§ About this task:
The lines wanted run from the first one below through the one with "Enable the 授权轻松访问 checkbox". Return them exactly.

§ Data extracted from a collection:
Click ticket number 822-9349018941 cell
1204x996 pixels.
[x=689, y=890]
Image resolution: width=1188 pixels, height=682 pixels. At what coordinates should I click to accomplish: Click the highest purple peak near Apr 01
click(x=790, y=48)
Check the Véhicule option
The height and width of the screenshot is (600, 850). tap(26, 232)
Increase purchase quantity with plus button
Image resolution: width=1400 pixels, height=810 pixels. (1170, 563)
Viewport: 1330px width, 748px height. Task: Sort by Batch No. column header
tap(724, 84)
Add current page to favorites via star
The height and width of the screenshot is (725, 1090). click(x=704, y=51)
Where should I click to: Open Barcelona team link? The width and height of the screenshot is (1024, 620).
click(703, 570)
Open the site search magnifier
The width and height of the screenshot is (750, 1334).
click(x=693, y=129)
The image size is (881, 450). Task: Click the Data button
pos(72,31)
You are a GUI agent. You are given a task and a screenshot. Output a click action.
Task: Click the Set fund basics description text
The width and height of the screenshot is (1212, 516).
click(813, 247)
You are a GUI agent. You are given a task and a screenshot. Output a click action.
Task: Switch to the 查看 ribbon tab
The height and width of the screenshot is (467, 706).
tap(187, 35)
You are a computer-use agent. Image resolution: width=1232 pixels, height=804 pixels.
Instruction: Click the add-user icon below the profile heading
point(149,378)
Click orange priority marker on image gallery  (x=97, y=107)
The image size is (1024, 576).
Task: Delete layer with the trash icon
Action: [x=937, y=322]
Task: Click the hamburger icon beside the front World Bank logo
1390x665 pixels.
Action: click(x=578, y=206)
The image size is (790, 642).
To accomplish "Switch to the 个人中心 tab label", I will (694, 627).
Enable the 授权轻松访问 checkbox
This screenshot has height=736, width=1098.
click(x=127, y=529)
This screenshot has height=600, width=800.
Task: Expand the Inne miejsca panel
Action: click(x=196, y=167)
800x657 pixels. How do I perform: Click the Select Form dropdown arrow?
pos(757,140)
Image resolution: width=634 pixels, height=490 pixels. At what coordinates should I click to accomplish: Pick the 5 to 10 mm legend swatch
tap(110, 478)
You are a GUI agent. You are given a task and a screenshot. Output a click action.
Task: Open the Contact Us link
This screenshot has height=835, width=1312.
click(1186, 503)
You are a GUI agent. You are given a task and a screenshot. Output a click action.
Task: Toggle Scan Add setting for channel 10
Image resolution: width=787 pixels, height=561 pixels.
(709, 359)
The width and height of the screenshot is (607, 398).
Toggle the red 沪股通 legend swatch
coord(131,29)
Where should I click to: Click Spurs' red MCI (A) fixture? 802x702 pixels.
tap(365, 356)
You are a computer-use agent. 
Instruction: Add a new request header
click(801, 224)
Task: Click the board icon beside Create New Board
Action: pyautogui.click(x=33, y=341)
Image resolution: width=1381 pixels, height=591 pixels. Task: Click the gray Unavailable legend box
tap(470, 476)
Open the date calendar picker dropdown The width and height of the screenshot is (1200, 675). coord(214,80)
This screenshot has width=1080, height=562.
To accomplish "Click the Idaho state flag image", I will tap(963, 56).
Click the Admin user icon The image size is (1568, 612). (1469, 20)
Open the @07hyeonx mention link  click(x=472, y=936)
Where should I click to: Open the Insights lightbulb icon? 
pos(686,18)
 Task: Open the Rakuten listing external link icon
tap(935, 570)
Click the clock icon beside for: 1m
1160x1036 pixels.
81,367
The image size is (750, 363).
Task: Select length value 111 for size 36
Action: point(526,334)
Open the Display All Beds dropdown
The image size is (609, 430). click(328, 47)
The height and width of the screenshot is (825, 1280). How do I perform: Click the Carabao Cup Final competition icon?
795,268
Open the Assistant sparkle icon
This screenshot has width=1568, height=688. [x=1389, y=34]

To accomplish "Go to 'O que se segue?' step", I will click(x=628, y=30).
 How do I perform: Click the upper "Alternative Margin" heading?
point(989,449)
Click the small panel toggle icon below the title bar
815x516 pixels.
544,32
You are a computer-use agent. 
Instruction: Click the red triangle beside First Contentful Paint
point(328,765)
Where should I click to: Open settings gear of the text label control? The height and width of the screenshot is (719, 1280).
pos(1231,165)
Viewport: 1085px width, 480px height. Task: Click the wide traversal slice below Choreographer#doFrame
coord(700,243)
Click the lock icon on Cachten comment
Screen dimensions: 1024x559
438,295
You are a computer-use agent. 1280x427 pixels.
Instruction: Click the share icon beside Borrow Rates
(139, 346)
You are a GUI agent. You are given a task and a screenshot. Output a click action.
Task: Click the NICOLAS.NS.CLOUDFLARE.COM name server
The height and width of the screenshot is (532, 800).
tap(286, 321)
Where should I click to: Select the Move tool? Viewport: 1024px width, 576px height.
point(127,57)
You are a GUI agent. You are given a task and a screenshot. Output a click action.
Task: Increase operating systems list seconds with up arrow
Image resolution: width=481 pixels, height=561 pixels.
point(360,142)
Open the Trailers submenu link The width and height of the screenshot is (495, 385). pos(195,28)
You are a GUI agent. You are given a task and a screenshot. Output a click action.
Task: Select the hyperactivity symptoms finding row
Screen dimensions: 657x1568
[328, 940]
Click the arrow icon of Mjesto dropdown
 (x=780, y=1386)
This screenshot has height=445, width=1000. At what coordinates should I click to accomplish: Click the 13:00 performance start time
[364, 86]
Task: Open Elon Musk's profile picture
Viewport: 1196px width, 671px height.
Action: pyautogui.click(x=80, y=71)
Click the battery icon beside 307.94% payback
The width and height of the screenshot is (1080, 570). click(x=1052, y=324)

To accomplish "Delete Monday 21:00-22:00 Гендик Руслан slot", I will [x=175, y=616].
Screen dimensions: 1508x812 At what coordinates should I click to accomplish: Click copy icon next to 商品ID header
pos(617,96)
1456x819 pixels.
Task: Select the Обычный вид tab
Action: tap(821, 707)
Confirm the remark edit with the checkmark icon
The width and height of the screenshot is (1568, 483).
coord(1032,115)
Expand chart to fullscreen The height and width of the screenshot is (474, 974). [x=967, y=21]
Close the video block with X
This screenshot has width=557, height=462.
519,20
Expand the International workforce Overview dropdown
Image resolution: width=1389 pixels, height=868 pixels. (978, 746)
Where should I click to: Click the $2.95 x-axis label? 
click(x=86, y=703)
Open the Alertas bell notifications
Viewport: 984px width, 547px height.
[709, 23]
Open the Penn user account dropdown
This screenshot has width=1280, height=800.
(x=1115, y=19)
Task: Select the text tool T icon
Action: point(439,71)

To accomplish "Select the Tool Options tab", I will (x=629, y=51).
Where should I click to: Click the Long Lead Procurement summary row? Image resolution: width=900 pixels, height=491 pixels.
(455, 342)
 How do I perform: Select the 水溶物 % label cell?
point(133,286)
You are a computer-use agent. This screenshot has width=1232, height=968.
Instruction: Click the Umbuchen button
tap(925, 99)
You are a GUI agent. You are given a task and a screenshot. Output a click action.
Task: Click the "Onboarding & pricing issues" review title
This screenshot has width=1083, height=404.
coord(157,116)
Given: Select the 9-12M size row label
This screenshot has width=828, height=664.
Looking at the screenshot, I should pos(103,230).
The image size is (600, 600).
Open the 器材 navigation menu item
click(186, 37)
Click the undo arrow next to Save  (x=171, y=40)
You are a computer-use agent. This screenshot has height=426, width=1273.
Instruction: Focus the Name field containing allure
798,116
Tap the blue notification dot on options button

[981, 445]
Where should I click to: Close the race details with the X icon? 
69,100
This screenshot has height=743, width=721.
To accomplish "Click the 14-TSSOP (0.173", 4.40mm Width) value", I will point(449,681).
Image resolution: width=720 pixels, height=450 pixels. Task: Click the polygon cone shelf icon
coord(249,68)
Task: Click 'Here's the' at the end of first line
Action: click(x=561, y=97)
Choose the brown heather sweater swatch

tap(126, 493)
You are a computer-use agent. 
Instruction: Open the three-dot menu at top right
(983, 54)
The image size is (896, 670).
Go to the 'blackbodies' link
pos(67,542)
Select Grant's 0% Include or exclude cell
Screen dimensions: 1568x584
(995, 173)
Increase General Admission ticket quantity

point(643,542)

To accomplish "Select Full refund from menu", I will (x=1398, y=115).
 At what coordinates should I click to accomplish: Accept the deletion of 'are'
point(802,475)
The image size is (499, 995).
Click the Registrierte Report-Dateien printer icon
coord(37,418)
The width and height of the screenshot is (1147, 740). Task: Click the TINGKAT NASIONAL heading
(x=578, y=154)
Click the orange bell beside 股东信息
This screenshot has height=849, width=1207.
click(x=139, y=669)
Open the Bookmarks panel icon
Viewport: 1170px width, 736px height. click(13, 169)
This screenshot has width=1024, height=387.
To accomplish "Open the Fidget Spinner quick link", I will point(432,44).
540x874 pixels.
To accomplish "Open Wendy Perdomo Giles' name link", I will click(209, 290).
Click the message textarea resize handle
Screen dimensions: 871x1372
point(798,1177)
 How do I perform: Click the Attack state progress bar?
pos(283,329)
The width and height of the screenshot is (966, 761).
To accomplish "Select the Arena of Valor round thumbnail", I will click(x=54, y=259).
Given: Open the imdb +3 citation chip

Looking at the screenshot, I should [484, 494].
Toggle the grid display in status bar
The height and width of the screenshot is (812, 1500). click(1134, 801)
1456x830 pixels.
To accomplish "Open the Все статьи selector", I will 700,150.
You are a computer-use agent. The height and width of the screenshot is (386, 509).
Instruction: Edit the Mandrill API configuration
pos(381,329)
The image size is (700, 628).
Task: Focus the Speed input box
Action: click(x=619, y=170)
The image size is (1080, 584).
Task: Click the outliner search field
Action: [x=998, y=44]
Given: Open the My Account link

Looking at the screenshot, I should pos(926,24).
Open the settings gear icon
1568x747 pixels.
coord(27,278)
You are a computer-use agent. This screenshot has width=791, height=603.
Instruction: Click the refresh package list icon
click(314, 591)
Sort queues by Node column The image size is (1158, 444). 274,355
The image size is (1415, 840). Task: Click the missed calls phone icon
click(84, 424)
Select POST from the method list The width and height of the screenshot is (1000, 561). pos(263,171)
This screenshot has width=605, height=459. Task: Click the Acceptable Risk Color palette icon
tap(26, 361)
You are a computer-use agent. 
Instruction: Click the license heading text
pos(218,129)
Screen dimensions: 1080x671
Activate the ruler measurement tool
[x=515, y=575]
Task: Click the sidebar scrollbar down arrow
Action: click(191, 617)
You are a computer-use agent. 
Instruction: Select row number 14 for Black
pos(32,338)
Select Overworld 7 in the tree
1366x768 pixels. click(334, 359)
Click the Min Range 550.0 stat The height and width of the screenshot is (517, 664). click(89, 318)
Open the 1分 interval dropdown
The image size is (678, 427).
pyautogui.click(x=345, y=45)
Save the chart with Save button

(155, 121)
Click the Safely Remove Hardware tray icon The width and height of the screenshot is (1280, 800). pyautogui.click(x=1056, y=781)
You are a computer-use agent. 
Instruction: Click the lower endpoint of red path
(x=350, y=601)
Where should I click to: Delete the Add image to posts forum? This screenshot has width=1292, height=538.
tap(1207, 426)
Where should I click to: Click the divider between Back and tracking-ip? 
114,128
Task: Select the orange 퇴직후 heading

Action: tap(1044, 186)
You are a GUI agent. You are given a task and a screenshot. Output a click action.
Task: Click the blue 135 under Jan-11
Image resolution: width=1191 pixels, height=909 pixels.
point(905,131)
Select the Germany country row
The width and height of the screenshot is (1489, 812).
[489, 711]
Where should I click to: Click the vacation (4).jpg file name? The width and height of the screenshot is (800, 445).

§ Response to the task:
Click ticket number 822-9349018941 cell
1204x996 pixels.
[x=689, y=890]
Image resolution: width=1188 pixels, height=682 pixels. At what coordinates should I click to accomplish: Click the highest purple peak near Apr 01
click(x=790, y=48)
Check the Véhicule option
The height and width of the screenshot is (600, 850). tap(26, 232)
Increase purchase quantity with plus button
Image resolution: width=1400 pixels, height=810 pixels. (1170, 563)
Viewport: 1330px width, 748px height. Task: Sort by Batch No. column header
tap(724, 84)
Add current page to favorites via star
The height and width of the screenshot is (725, 1090). click(x=704, y=51)
Where should I click to: Open Barcelona team link? The width and height of the screenshot is (1024, 620).
click(703, 570)
Open the site search magnifier
The width and height of the screenshot is (750, 1334).
click(x=693, y=129)
The image size is (881, 450). Task: Click the Data button
pos(72,31)
You are a GUI agent. You are given a task and a screenshot. Output a click action.
Task: Click the Set fund basics description text
The width and height of the screenshot is (1212, 516).
click(813, 247)
You are a GUI agent. You are given a task and a screenshot. Output a click action.
Task: Switch to the 查看 ribbon tab
The height and width of the screenshot is (467, 706).
tap(187, 35)
You are a computer-use agent. Image resolution: width=1232 pixels, height=804 pixels.
Instruction: Click the add-user icon below the profile heading
point(149,378)
Click orange priority marker on image gallery  (x=97, y=107)
The image size is (1024, 576).
Task: Delete layer with the trash icon
Action: [x=937, y=322]
Task: Click the hamburger icon beside the front World Bank logo
1390x665 pixels.
Action: click(x=578, y=206)
The image size is (790, 642).
To accomplish "Switch to the 个人中心 tab label", I will (694, 627).
Enable the 授权轻松访问 checkbox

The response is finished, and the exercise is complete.